19. Masalah

8 0 0
                                    

Empat manusia di meja makan tengah menikmati sesi makan malam dengan senyap. Mereka duduk melingkari meja berbentuk persegi yang mana Juli berada tepat di seberang meja ibunya duduk, dan bersebelahan dengan
Okto yang memang telah diwanti-wanti oleh Mila sejak tadi untuk tidak pergi ke mana pun.

Dari tadi Juli dan Mila beberapa kali kedapatan saling menatap, bicara lewat isyarat serta mengangguk pahit. Meskipun Juli tidak mau merusak acara makan tersebut tapi ibu sudah siap dan hendak buka suara saat melihat suaminya telah selesai makan.

Baru saja ibu membuka mulut, ayah lebih dulu berkata, "Gimana sekolah kalian?"

Kontan saja Juli mendelik dan nyaris tersedak. Baru juga dia merasakan firasat buruk tapi ayahnya sudah memulai duluan. Buru-buru diraihnya segelas air minum kemudian meneguk dengan rakus. Melihat tingkah Juli yang tak biasa membuat ayah kembali melayangkan tanya.

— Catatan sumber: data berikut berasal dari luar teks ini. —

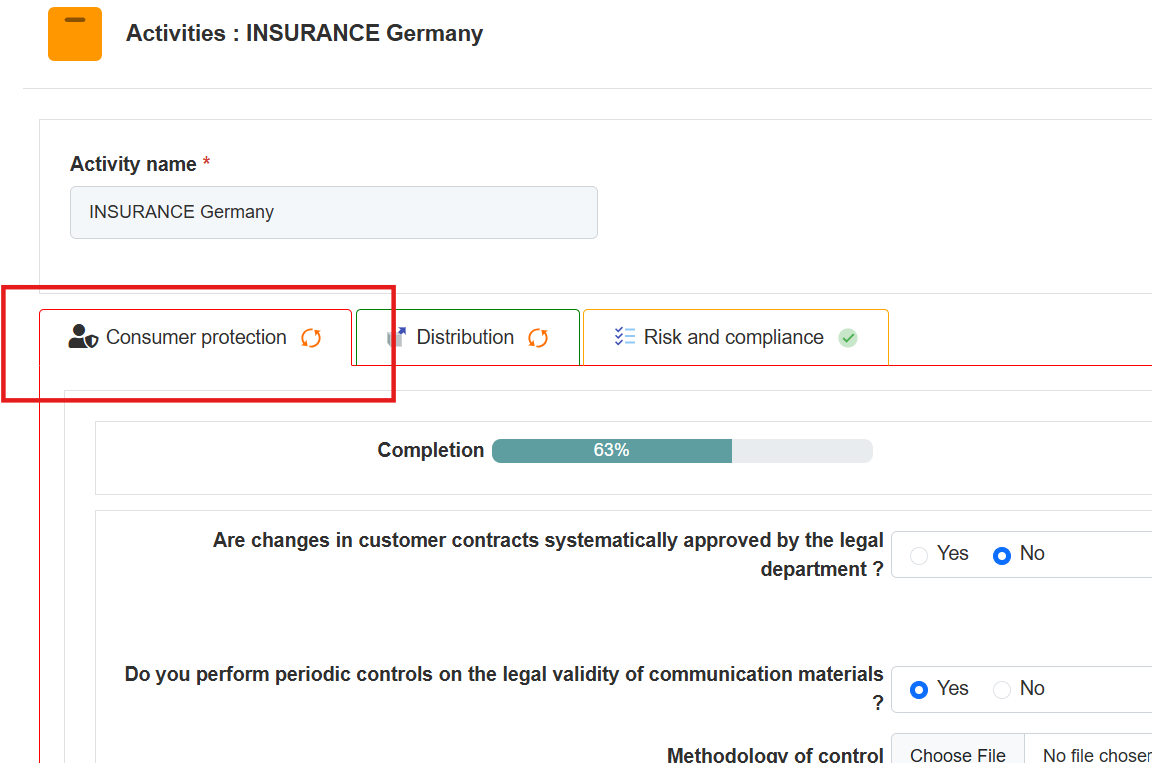Click the orange sync icon beside Consumer protection
Screen dimensions: 1152x763
(311, 338)
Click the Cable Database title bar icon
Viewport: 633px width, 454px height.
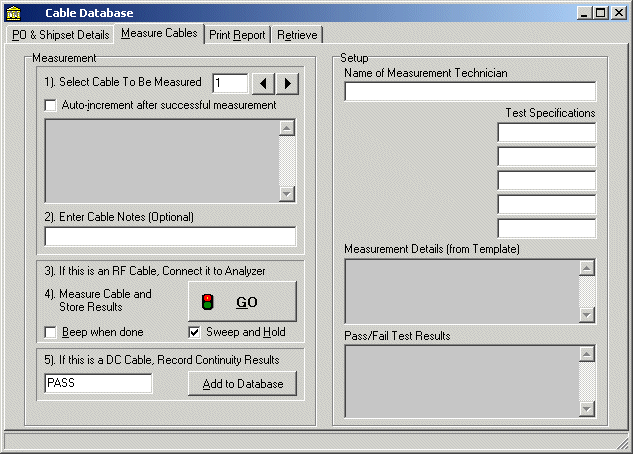coord(13,12)
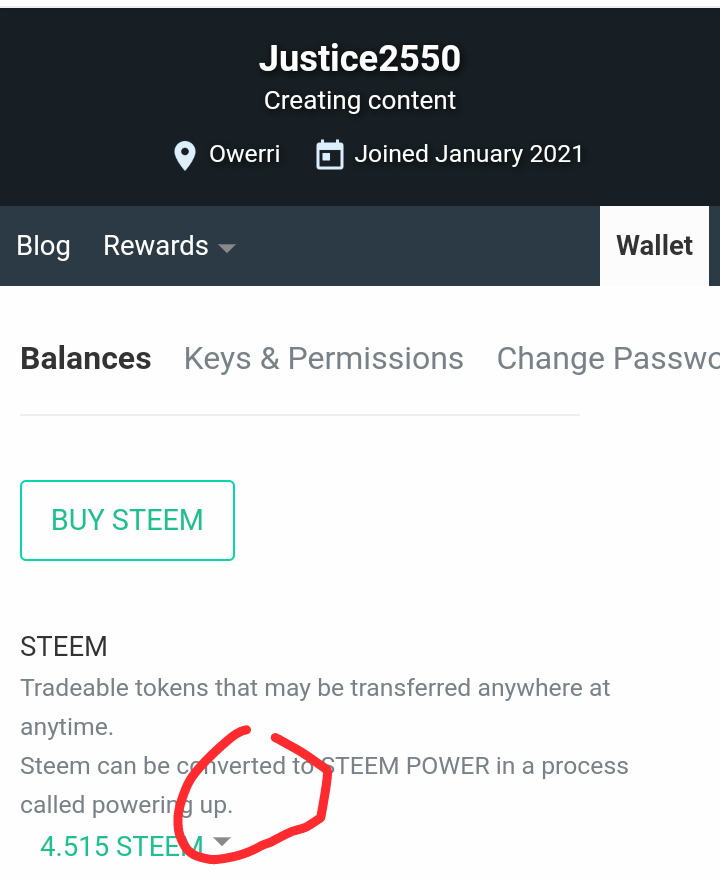
Task: Expand the Rewards dropdown arrow
Action: click(x=227, y=248)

"Juli, Ayah tanya gimana sekolah mu?"

"Lancar, Yah," sahutnya berusaha terlihat tenang. Juli hanya merasa tak nyaman serta khawatir. Sebentar lagi bisa dipastikan akan ada badai besar di ruangan tersebut.

Ayah mengangguk sekali seraya berdeham. Senang mendengar jawaban Juli yang selalu positif dan tidak mengecewakan. Meski begitu, pandangan ayah tetap lurus menusuk seperti biasanya. Ayah selalu terlihat menyeramkan dalam kondisi apa pun, bahkan ketika dalam kondisi tenang. Pria bermata tajam itu kemudian bergerak pada Okto yang tak terpengaruh pada sekitar sekalipun debas berat ayah terdengar memecah hening.

"Okto, sekolah kamu gimana? Nggak ada masalah, kan?"

Okto tidak langsung menjawab melainkan masih santai mengunyah nasi di mulut. Butuh lima detik bagi cowok itu mendorong makanan masuk ke kerongkongan lalu melirik ke sekeliling, menatap anggota keluarga secara bergantian.

Juli sudah mendengkus saja diiringi jantung berlompatan, sedang ibu pasang muka gelisah tak tahan gundah. Lain lagi ayah, sikap pekanya mampu mengendus sesuatu yang tidak beres.

"Ada apa kok diam saja?"

"G-gini lho, Yah," sela ibu cepat sekaligus bingung harus memulai dari mana. Ibu lagi-lagi membuang napas berat ketika ayah mengangkat tangan kanannya untuk menghentikan ibu bicara.

"Ayah nanya sama kamu, Okto?"

"Aku diskor empat hari."

Bagai dilempari bom atom ayah langsung melotot tak percaya atas apa yang dia dengar barusan. Tatapan ayah berubah seketika dipenuhi segunung tanda tanya besar.

"Apa maksudnya! Jangan bercanda kamu!" Ayah berseru galak.

"Aku ngomong serius kok. Aku diskor empat hari," aku Okto mengulangi kalimatnya sama persis tanpa merasa bersalah apalagi menyesal.

Dahi ayah mengerut dalam tanda tak suka. Rahangnya mengetat keras mengetahui tabiat jelek anaknya yang tak pernah berubah.

"Kenapa? Apa kamu bikin onar lagi di sekolah, hah? Bisa-bisanya diskor, gimana ceritanya?"

Masih setengah percaya kemudian ayah menoleh pada Juli. Hanya pada putra bungsunya itu ayah menaruh rasa percaya. Sementara itu, Juli yang mendapat tatapan tak mengenakkan hanya bisa menelan saliva berkali-kali demi membasahi tenggorokan yang terasa kering kerontang. Benci sekali dia harus berada dalam situasi seperti ini secara berulang-ulang saat keributan terjadi.

"Juli, apa bener yang Abangmu katakan?" konfirmasi ayah ingin tahu yang sebenarnya. "Jangan berani bohongi Ayah, ingat itu."

"Iya, Yah, bener."

Lancar saja Juli mengakui fakta tersebut. Dia tak bisa lagi mengelak, mau bagaimana pun pada akhirnya ayah akan tahu cepat atau lambat. Seperti bangkai yang ditutupi baunya pasti akan tercium. Maka tidak perlu Juli menyembunyikan sesuatu dari Primura.